Ed Brubaker and Sean Phillips are an incredibly consistent creative team, having worked with each other for decades and perfected their collaborative efforts over that period of time. Criminal is the culmination of these years they have spent honing their craft, and this this issue shows it off once more. With absolutely incredible work from Brubaker, Phillips, and colorist Jacob Phillips, this new arc of Criminal continues the incredible quality that the book is famed for, without missing a single beat.
Having the hunter become the hunted is a trope that’s used a lot in stories, and while it’s not stale it definitely becomes predictable. Brubaker and Phillips, however, don’t do predictable. The issue starts off with the hunter, Private Investigator Dan Farraday, finding his prey: a woman named Jane, or maybe Marina. While she initially tries to blow him off, when he reveals who he is and that he knows who she is, the entire tone of the issue shifts dramatically.

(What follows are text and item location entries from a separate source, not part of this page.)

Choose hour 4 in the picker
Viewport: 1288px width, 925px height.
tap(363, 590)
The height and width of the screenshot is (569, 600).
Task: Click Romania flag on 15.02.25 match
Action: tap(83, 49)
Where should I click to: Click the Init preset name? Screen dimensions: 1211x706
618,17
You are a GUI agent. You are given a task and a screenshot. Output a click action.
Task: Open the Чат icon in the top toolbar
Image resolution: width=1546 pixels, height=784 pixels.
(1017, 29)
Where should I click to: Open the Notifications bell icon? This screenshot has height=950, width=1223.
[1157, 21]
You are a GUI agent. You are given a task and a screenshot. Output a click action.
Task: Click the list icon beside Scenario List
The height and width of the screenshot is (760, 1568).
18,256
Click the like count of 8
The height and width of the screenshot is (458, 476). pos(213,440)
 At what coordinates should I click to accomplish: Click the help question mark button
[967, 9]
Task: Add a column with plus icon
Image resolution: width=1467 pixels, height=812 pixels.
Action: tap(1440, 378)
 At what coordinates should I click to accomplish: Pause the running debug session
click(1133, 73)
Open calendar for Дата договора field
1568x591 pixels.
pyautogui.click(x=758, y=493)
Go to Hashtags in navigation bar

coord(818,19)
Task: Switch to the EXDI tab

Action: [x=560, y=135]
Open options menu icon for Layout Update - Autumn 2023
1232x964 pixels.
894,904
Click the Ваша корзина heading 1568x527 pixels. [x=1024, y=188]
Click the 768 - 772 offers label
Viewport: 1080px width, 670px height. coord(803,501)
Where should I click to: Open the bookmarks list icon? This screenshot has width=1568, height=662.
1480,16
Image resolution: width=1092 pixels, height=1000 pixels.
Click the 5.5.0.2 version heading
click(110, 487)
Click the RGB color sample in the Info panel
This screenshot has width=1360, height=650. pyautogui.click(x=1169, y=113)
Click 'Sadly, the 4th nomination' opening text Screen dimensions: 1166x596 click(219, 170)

The issue then goes into the events and case that led up to this meeting. Farraday’s client was a rich man and this woman was his mistress. Farraday himself was an ex-cop, and went into private investigation because he had a gift for finding people. Detailing Farraday’s process of finding Jane, Brubaker and Phillips are really able to show the readers the inside of this character’s mind, something that they’ve been doing excellently for years. The story is incredibly gripping and real, and somehow, despite never actually having her speak a line of dialogue for the majority of the issue, Brubaker and Phillips are able to make the reader feel as if they know Jane. All of her actions add to the tapestry of this character, and by the time Dan finally catches up with her, everything she does lines up perfectly with what the readers have come to understand about her. It is incredible character work, made even more impressive by Jane’s lack of presence throughout the entire flashback.
While Jane’s actions and words aren’t unpredictable once the reader has gotten a feel for who she is, the ending of the issue is. Setting up the next part of this story arc, Brubaker brings back one of the original characters of this book, Teeg Lawless. The potential directions that this story could go are endless, and this issue really shows that Brubaker’s plotting skills have only improved with time. The pacing of the issue is airtight, and by the end of it there’s enough meat to be satisfying, and enough left to be excited for the next issue. The cliffhanger ending is compelling enough to be exciting for new readers, and even more rewarding for longtime fans of the series who are invested in Teeg’s journey.
Phillips’ art is just as incredible as Brubaker’s writing here, as well. Alongside Jacob Phillips’ colors, every panel pops and looks unique. Characters’ body language and facial expressions are able to sell their emotions without any words. The art itself tells a story, even without the overlaid narration. The panel layout on each page seems basic, but each panel’s size on the page helps to pace the book incredibly well. Larger panels slow the pace down and allow for heavier moments, and inside the panels each character is framed in a way that adds even more meaning to their interactions. Sean Phillips’ work continues to transcend all expectations, and still only seems to be improving.
Everything about this issue is masterfully crafted. From Brubaker’s writing to Phillips’ art and Phillips’ colors, and even the letters, there isn’t a single line out of place in this issue. It’s difficult to achieve perfection, yet Brubaker and Phillips seem to consistently do it every issue of this series. Criminal is a must-read comic every issue, and this one continues the trend.